Saved entries:
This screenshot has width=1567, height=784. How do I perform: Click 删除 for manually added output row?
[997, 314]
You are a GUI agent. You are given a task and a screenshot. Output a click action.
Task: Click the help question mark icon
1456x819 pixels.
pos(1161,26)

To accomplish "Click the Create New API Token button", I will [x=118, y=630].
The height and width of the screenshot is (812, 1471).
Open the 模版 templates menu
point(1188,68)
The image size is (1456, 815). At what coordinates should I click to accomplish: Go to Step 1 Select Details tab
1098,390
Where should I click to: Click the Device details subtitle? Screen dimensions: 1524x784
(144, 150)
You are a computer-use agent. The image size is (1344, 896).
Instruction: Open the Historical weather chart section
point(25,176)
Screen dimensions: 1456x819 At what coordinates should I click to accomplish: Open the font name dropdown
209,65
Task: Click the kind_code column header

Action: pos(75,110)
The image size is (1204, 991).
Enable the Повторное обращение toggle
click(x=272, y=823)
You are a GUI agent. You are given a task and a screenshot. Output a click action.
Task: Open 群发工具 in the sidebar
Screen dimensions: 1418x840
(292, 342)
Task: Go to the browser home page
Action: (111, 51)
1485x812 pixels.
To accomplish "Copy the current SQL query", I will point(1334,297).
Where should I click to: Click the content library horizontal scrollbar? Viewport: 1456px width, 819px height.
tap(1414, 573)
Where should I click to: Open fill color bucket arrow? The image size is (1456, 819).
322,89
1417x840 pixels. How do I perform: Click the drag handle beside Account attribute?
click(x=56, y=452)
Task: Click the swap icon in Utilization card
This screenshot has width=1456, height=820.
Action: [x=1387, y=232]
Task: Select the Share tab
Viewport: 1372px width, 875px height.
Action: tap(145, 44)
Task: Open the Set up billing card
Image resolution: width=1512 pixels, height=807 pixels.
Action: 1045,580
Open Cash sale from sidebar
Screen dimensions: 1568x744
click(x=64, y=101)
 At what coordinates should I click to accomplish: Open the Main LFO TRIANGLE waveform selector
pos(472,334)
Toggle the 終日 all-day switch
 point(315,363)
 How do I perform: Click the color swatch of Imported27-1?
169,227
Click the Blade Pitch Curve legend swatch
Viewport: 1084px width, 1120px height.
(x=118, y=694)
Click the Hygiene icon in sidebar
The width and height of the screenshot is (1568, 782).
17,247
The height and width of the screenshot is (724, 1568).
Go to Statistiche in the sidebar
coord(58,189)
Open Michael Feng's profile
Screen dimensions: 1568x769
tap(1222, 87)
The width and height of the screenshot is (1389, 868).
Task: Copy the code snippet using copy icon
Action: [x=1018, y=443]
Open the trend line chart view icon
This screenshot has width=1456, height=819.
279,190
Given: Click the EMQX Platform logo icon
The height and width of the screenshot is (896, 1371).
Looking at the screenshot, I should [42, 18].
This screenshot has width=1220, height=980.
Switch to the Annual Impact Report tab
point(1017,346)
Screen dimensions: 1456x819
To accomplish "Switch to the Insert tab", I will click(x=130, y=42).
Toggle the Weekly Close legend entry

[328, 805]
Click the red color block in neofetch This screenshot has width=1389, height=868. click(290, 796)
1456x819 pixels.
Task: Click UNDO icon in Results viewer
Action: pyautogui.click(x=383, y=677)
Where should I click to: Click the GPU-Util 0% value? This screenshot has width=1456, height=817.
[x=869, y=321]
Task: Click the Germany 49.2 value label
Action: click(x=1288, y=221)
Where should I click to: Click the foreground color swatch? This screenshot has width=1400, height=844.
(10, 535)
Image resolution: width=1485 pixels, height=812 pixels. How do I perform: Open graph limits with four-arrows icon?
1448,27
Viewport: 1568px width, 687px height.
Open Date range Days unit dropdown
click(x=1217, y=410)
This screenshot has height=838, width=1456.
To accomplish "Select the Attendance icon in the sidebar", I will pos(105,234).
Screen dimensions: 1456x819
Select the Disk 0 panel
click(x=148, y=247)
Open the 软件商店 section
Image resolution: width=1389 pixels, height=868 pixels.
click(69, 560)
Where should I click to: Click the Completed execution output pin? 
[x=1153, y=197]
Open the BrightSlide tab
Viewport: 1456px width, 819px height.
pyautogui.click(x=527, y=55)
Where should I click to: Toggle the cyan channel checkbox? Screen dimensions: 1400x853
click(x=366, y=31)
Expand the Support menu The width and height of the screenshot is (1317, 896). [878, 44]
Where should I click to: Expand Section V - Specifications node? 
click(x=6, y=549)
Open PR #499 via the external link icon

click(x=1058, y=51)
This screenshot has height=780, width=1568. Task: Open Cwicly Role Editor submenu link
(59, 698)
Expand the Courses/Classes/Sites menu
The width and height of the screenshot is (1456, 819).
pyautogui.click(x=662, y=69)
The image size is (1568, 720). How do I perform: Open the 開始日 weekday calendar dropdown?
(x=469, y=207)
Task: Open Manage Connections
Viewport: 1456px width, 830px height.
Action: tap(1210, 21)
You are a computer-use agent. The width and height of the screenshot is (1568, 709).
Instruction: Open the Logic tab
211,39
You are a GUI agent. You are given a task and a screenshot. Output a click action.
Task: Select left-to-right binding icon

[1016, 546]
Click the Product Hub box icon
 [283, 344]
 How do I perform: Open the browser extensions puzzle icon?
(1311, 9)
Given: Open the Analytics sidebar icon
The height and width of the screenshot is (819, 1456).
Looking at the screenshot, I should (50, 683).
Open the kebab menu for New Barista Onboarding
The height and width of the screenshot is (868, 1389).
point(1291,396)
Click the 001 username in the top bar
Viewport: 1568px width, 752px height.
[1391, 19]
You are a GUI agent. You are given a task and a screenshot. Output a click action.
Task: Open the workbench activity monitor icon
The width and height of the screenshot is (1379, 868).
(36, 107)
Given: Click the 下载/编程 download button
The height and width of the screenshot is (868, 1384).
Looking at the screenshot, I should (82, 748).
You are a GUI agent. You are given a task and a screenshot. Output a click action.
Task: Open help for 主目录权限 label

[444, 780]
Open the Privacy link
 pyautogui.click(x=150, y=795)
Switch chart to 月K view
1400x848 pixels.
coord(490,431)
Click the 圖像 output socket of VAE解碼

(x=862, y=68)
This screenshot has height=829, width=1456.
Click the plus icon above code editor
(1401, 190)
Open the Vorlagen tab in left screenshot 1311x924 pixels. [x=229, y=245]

### [ACTIVITY]
Exact copies of the lines from the one holding "The width and height of the screenshot is (1379, 868)." through the last line above, and only those, make up the answer.

### [PROBLEM SOLUTION]
The width and height of the screenshot is (1379, 868).
(36, 107)
Given: Click the 下载/编程 download button
The height and width of the screenshot is (868, 1384).
Looking at the screenshot, I should (82, 748).
You are a GUI agent. You are given a task and a screenshot. Output a click action.
Task: Open help for 主目录权限 label

[444, 780]
Open the Privacy link
 pyautogui.click(x=150, y=795)
Switch chart to 月K view
1400x848 pixels.
coord(490,431)
Click the 圖像 output socket of VAE解碼

(x=862, y=68)
This screenshot has height=829, width=1456.
Click the plus icon above code editor
(1401, 190)
Open the Vorlagen tab in left screenshot 1311x924 pixels. [x=229, y=245]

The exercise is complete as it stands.